◆ **REQUIREMENT**
Please rewrite the material below with "Identify the location of" replaced by "Find the position of" throughout, leaving everything else unchanged.

·····

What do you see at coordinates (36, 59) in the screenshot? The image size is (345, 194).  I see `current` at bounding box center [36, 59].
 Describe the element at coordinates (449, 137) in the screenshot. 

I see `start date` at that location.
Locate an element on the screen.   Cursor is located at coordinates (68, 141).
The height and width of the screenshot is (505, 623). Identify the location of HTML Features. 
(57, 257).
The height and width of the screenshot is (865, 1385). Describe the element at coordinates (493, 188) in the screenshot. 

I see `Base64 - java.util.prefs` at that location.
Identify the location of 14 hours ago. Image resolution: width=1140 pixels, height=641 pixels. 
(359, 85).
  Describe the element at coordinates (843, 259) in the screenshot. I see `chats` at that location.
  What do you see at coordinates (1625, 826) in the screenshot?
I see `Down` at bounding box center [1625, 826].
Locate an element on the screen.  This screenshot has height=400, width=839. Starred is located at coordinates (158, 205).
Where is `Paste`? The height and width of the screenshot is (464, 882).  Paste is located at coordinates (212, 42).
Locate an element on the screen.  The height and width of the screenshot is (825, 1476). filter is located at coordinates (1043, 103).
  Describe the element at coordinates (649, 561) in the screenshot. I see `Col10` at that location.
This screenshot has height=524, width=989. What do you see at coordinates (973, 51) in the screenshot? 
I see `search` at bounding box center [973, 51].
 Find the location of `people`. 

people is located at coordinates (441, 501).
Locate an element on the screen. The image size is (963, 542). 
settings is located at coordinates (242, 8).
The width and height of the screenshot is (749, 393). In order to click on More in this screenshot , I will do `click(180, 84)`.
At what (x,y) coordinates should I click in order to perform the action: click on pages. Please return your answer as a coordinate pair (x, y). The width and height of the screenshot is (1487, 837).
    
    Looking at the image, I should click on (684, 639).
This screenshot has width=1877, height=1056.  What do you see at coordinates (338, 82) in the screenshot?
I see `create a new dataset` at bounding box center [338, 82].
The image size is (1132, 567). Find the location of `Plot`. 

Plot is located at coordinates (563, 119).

·····

◆ **RIGHT ANSWER**
What do you see at coordinates (36, 59) in the screenshot? The image size is (345, 194).  I see `current` at bounding box center [36, 59].
 Describe the element at coordinates (449, 137) in the screenshot. 

I see `start date` at that location.
Locate an element on the screen.   Cursor is located at coordinates (68, 141).
The height and width of the screenshot is (505, 623). Find the position of HTML Features. 
(57, 257).
The height and width of the screenshot is (865, 1385). Describe the element at coordinates (493, 188) in the screenshot. 

I see `Base64 - java.util.prefs` at that location.
Find the position of 14 hours ago. Image resolution: width=1140 pixels, height=641 pixels. 
(359, 85).
  Describe the element at coordinates (843, 259) in the screenshot. I see `chats` at that location.
  What do you see at coordinates (1625, 826) in the screenshot?
I see `Down` at bounding box center [1625, 826].
Locate an element on the screen.  This screenshot has height=400, width=839. Starred is located at coordinates (158, 205).
Where is `Paste`? The height and width of the screenshot is (464, 882).  Paste is located at coordinates (212, 42).
Locate an element on the screen.  The height and width of the screenshot is (825, 1476). filter is located at coordinates (1043, 103).
  Describe the element at coordinates (649, 561) in the screenshot. I see `Col10` at that location.
This screenshot has height=524, width=989. What do you see at coordinates (973, 51) in the screenshot? 
I see `search` at bounding box center [973, 51].
 Find the location of `people`. 

people is located at coordinates (441, 501).
Locate an element on the screen. The image size is (963, 542). 
settings is located at coordinates (242, 8).
The width and height of the screenshot is (749, 393). In order to click on More in this screenshot , I will do `click(180, 84)`.
At what (x,y) coordinates should I click in order to perform the action: click on pages. Please return your answer as a coordinate pair (x, y). The width and height of the screenshot is (1487, 837).
    
    Looking at the image, I should click on (684, 639).
This screenshot has width=1877, height=1056.  What do you see at coordinates (338, 82) in the screenshot?
I see `create a new dataset` at bounding box center [338, 82].
The image size is (1132, 567). Find the location of `Plot`. 

Plot is located at coordinates (563, 119).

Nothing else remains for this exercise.